Eine solche Relativitätstheorie politischen Wissens klingt ziemlich pessimistisch. Und in der Tat scheint sie, wie andere „Dezentrierungen“ (die Erde ist nicht der Mittelpunkt der Welt; der Mensch stammt vom Affen ab; unser „ich“ hat zwei vorlaute Mitbewohner, „über-ich“ und „es“) zu einer Art Desillusionierung zu führen. Aber sie kann uns vielleicht auch zu einer realistischeren Einschätzung unseres Standpunkts in der Welt verhelfen, von dem aus wir mit neuem Mut handeln können. Die Spezifik dieses Standpunktes kann uns erst dann vollends klar werden, wenn wir das Missverhältnis zwischen Wissen und Bescheidwissen als ernsthaftes Problem begreifen. Daran hindert uns eine bestimmte
Herangehensweise an globale Probleme, die auf den moralischen Kategorien von Stammes- und Dorfleben beruht. Dann kann der Eindruck entstehen, bei der Welt handle es sich um ein globales Dorf – und globale Probleme ließen sich so lösen wie die Probleme eines Bauerndorfes. Die Idee ist verführerisch. Wir können dieselben Schemata und Kategorien benutzen, die unsere Vorfahren vor 200 Jahren gebraucht haben. Wenn der Bach verschmutzt ist, dann muss er sauber gemacht werden: vom Verschmutzer, vom Landgrafen, oder von uns selbst. Genau dieses Bild – das Bild klarer, einfacher Verantwortlichkeit – prägt noch heute viele Vorstellungen globaler Politik. Für die
einen sind multinationale Unternehmen die Bachverschmutzer; für die anderen korrupte Diktatoren; und für die Dritten der amerikanische Geheimdienst. Wohlgemerkt: Ich will nicht behaupten, dass diese Akteure nichts zu verantworten haben. Ich will nur – wie Bernhard Schlink im Merkur (10/2010) – daraufhinweisen, dass der Ort „übergreifender“ Verantwortung heute leer ist. Kein Individuum verfügt mehr über das Bescheidwissen, ihn auszufüllen. So ist dieser Ort – nur zum Schein – besetzt von einer Anzahl unterschiedlicher Geschichten, die wir uns darüber erzählen, wer „eigentlich“ schuld ist an überwältigend komplexen Problemen. Was ist zu tun? Welches Wissen brauchen wir? Mein Vorschlag wäre, dass wir vor allem
ein Wissen um die Relativität des Wissens benötigen. Das klingt sehr abstrakt. Aber vielleicht ist klar geworden, was gemeint ist. Als Menschen sind wir immer in lokale Lebenskontexte eingebunden. Sie sind die Räume, in denen der Großteil unseres Handelns stattfindet. Sie sind die Räume, in denen der Großteil unseres Bescheidwissens verankert ist. Viele politische Großprojekte sind genau daran gescheitert, dass sie dieses praktische Wissen ignoriert haben. Das hat der amerikanische Politikwissenschaftler James Scott in einer erhellenden Studie gezeigt, in der er sich damit beschäftigt hat, warum stadtplanerische Utopien – Brasiliens auf dem Reißbrett geplante Hauptstadt Brasilia, die „villes nouvelles“ in Frankreich – nicht zu den Erfolgen wurden, die die
Planer sich erhofft hatten.

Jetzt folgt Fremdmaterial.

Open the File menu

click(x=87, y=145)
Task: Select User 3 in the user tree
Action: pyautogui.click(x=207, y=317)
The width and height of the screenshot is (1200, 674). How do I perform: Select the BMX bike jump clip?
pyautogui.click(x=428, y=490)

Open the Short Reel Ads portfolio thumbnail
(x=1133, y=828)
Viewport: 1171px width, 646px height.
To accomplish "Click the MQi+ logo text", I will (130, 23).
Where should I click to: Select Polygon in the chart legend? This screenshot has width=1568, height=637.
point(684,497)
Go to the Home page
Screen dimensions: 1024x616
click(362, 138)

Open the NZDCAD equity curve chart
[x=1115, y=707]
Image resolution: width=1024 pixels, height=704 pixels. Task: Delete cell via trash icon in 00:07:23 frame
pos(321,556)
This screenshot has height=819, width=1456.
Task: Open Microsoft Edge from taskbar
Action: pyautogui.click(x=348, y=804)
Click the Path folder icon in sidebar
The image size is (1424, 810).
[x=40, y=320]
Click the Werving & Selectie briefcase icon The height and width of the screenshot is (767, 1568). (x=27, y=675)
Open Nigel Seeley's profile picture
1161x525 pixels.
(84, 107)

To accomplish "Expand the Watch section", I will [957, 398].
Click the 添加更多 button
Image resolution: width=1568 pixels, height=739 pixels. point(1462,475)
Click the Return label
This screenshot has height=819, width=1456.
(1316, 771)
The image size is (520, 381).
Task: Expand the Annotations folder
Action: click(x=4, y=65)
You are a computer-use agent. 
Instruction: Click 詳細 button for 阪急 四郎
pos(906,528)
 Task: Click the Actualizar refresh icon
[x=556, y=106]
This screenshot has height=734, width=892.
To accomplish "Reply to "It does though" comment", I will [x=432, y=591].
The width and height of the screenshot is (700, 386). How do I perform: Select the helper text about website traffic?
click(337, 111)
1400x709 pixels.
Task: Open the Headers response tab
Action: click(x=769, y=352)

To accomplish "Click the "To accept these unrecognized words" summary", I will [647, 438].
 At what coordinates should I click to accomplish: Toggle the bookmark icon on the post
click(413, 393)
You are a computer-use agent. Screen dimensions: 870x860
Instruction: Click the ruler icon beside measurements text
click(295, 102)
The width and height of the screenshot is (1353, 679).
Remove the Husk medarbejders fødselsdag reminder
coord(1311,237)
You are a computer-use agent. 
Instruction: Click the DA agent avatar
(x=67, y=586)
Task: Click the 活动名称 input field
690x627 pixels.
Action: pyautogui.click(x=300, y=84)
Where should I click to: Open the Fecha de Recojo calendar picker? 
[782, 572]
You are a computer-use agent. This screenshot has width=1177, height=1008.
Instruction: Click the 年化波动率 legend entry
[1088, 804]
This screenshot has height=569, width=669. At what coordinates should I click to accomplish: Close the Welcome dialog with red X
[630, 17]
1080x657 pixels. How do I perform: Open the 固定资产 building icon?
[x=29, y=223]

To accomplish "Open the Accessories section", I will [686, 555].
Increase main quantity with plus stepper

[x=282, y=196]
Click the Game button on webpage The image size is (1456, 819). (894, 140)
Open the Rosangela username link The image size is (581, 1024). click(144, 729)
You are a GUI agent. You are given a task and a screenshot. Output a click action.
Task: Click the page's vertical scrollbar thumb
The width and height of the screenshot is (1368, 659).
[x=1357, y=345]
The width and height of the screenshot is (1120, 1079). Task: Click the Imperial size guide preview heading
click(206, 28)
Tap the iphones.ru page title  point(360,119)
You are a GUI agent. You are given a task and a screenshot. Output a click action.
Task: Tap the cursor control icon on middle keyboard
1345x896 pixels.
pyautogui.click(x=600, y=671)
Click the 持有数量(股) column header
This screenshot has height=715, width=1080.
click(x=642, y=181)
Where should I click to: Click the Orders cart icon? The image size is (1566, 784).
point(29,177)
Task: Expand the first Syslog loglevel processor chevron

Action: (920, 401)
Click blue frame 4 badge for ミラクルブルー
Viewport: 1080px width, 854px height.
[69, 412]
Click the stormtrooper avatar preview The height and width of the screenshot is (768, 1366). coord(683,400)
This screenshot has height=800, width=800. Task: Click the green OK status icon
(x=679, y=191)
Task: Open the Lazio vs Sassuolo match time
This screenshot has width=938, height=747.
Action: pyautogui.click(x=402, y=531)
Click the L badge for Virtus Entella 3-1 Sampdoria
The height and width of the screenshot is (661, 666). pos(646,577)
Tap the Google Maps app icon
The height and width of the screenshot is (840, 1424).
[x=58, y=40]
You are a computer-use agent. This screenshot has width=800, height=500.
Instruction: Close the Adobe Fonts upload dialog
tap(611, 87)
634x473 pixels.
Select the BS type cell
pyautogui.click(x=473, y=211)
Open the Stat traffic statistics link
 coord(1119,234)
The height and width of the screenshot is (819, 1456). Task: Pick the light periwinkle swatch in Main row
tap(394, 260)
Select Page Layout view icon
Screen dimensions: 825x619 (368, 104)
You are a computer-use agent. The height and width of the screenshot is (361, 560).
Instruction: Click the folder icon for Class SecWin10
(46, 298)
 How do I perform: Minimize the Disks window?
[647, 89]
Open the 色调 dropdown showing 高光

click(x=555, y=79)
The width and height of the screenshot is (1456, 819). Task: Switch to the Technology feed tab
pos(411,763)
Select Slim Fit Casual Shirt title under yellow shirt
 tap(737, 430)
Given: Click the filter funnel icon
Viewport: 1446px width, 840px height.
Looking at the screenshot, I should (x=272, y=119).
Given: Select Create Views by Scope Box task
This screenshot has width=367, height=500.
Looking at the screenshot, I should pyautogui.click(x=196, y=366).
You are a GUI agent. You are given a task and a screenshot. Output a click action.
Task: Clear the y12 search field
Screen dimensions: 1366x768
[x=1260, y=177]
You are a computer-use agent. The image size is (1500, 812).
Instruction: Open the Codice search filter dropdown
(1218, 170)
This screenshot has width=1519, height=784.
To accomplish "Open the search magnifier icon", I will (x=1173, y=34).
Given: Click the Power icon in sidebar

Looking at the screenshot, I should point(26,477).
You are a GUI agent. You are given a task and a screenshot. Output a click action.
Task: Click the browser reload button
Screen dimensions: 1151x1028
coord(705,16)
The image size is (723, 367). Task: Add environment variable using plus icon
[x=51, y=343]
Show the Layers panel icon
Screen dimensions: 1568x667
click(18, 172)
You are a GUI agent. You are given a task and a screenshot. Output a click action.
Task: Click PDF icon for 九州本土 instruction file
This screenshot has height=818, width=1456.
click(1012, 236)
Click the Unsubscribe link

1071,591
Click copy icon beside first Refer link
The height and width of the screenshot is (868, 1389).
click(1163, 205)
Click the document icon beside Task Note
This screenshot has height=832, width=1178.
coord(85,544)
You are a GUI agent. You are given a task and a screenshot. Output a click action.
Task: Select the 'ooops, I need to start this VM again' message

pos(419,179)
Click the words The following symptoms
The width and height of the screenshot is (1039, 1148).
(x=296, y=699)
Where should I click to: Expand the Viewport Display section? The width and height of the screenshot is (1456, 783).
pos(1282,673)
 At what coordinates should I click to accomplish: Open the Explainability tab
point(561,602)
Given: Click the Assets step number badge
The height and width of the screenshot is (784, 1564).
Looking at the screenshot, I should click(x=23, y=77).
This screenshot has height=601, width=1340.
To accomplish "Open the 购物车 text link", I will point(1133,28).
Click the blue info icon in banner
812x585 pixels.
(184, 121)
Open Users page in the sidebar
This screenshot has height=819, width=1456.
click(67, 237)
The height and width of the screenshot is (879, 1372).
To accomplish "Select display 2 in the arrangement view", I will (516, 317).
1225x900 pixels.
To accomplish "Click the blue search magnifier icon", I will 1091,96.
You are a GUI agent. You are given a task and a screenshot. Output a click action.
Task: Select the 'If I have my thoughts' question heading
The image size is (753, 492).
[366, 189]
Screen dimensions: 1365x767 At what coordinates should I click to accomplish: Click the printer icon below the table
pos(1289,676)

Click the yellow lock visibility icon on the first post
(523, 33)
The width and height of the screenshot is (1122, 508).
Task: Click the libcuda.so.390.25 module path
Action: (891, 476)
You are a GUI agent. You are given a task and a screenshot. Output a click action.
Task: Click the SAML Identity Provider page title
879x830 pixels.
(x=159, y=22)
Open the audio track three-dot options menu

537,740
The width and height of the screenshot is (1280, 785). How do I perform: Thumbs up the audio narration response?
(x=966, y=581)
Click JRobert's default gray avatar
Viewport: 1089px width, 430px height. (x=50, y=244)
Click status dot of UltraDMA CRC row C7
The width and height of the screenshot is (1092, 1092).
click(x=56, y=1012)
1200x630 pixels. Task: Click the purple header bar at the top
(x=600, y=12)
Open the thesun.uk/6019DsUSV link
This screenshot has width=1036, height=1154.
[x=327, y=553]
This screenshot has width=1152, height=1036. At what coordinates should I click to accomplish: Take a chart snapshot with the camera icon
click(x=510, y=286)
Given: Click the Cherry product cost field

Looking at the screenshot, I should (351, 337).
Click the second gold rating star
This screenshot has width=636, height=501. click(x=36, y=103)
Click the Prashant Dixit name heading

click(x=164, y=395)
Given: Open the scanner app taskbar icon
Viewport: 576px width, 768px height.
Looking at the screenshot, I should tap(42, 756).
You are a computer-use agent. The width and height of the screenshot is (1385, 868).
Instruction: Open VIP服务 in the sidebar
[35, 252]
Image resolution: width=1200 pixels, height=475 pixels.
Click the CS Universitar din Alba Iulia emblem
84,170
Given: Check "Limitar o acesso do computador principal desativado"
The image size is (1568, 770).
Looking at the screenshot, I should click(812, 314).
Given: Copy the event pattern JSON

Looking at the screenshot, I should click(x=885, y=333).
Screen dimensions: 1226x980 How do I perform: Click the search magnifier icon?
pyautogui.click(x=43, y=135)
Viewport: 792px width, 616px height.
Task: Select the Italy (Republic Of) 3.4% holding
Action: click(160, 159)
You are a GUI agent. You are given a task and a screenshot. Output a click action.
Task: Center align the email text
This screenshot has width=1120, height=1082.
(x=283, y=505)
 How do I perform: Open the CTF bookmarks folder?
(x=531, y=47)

Die Städte waren zu großräumig angelegt. Sie hatten keinen Platz für die kleinen Räume, die Seitenstraßen und Orte sozialen Austauschs, in denen das alltägliche Leben stattfindet. Scott hat argumentiert, dass auch andere Utopien – forstwirtschaftliche Großprojekte wie politische Revolutionen – an ähnlichen Problemen gescheitert sind. Vielleicht müssen wir uns also vor der Illusion hüten, dass wir ein vollständiges Wissen um komplexe soziale Räume überhaupt besitzen können. Das Wissen darum, was die Probleme sind und wie sie gelöst werden können, ist zu einem erheblichen Teil lokal gebunden. Dessen wird man sich immer dann bewusst, wenn man längere Gespräche mit
den Bewohnerinnen und Bewohnern anderer Kontexte führt – und plötzlich begreift, was in dieser Abteilung eines Ministeriums oder in jenem afrikanischen Dorf im Argen liegt. Man weiß dann eher Bescheid, was getan werden könnte. Nicht anders ist es letztlich auch mit dem Wetter: Denn was nützt uns der Bericht über das Wetter in Europa, wenn wir nicht wissen, was die Wolken über unserem Kopf bedeuten?